== Activity ==
Find and return every line of the data that contains the word "sidebar".

Stored data entries
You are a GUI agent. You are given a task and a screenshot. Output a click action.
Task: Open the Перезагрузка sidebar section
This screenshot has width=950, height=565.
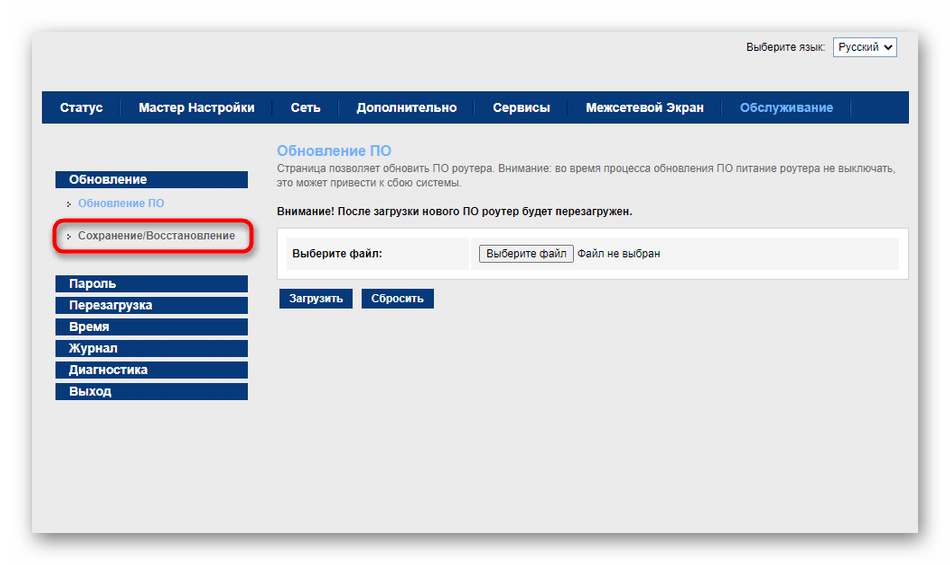[x=151, y=306]
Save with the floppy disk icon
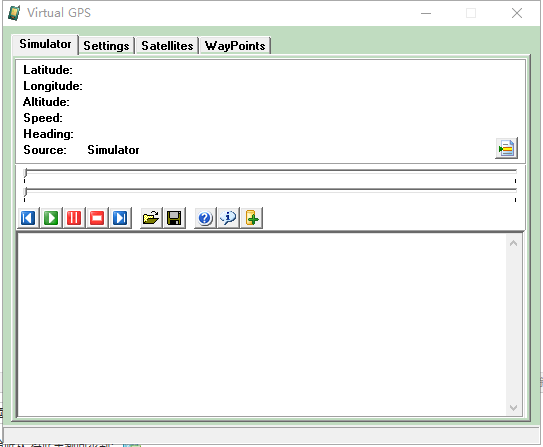The width and height of the screenshot is (543, 447). pos(174,218)
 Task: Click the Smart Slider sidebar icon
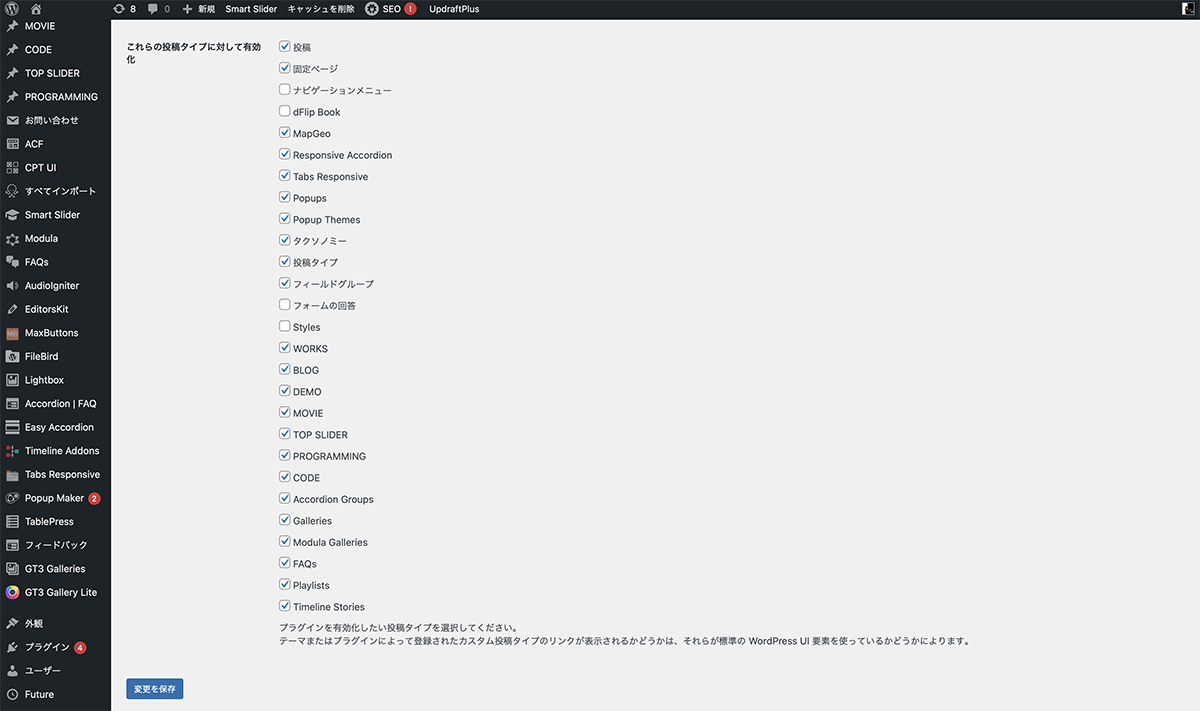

== Finished task ==
Task: Open the Перезагрузка sidebar section
 Task: Click the Smart Slider sidebar icon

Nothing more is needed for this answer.